Your reply must consist of the data below, reproduced character for character.

Extracted records:
+--
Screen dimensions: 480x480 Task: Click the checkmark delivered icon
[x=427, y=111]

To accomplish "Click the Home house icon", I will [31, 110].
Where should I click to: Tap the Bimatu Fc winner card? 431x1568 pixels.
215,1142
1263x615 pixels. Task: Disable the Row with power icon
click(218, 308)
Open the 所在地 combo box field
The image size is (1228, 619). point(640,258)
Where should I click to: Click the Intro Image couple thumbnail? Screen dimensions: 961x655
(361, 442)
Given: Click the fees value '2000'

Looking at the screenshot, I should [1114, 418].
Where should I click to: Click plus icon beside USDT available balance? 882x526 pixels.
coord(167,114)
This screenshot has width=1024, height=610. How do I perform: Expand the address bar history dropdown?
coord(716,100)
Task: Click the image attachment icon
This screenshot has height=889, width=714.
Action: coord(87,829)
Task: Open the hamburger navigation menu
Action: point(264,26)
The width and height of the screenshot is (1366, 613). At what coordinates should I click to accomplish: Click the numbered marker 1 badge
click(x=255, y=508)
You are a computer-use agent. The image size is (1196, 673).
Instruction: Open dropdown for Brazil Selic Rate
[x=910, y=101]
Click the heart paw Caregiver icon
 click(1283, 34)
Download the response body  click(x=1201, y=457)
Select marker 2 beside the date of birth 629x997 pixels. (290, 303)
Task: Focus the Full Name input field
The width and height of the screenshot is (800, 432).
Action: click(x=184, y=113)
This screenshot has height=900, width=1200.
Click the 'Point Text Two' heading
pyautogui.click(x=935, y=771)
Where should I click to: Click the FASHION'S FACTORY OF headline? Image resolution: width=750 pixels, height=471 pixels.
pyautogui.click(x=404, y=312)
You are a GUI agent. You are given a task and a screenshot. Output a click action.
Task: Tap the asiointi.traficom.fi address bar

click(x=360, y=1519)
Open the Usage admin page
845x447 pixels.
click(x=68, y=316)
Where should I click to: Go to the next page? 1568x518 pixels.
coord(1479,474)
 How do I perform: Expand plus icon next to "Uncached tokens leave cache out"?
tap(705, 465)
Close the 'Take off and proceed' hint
+--
RESULT —
Screen dimensions: 480x480 Task: Click the checkmark delivered icon
[x=427, y=111]

To accomplish "Click the Home house icon", I will [31, 110].
Where should I click to: Tap the Bimatu Fc winner card? 431x1568 pixels.
215,1142
1263x615 pixels. Task: Disable the Row with power icon
click(218, 308)
Open the 所在地 combo box field
The image size is (1228, 619). point(640,258)
Where should I click to: Click the Intro Image couple thumbnail? Screen dimensions: 961x655
(361, 442)
Given: Click the fees value '2000'

Looking at the screenshot, I should [1114, 418].
Where should I click to: Click plus icon beside USDT available balance? 882x526 pixels.
coord(167,114)
This screenshot has width=1024, height=610. How do I perform: Expand the address bar history dropdown?
coord(716,100)
Task: Click the image attachment icon
This screenshot has height=889, width=714.
Action: coord(87,829)
Task: Open the hamburger navigation menu
Action: point(264,26)
The width and height of the screenshot is (1366, 613). At what coordinates should I click to accomplish: Click the numbered marker 1 badge
click(x=255, y=508)
You are a computer-use agent. The image size is (1196, 673).
Instruction: Open dropdown for Brazil Selic Rate
[x=910, y=101]
Click the heart paw Caregiver icon
 click(1283, 34)
Download the response body  click(x=1201, y=457)
Select marker 2 beside the date of birth 629x997 pixels. (290, 303)
Task: Focus the Full Name input field
The width and height of the screenshot is (800, 432).
Action: click(x=184, y=113)
This screenshot has height=900, width=1200.
Click the 'Point Text Two' heading
pyautogui.click(x=935, y=771)
Where should I click to: Click the FASHION'S FACTORY OF headline? Image resolution: width=750 pixels, height=471 pixels.
pyautogui.click(x=404, y=312)
You are a GUI agent. You are given a task and a screenshot. Output a click action.
Task: Tap the asiointi.traficom.fi address bar

click(x=360, y=1519)
Open the Usage admin page
845x447 pixels.
click(x=68, y=316)
Where should I click to: Go to the next page? 1568x518 pixels.
coord(1479,474)
 How do I perform: Expand plus icon next to "Uncached tokens leave cache out"?
tap(705, 465)
Close the 'Take off and proceed' hint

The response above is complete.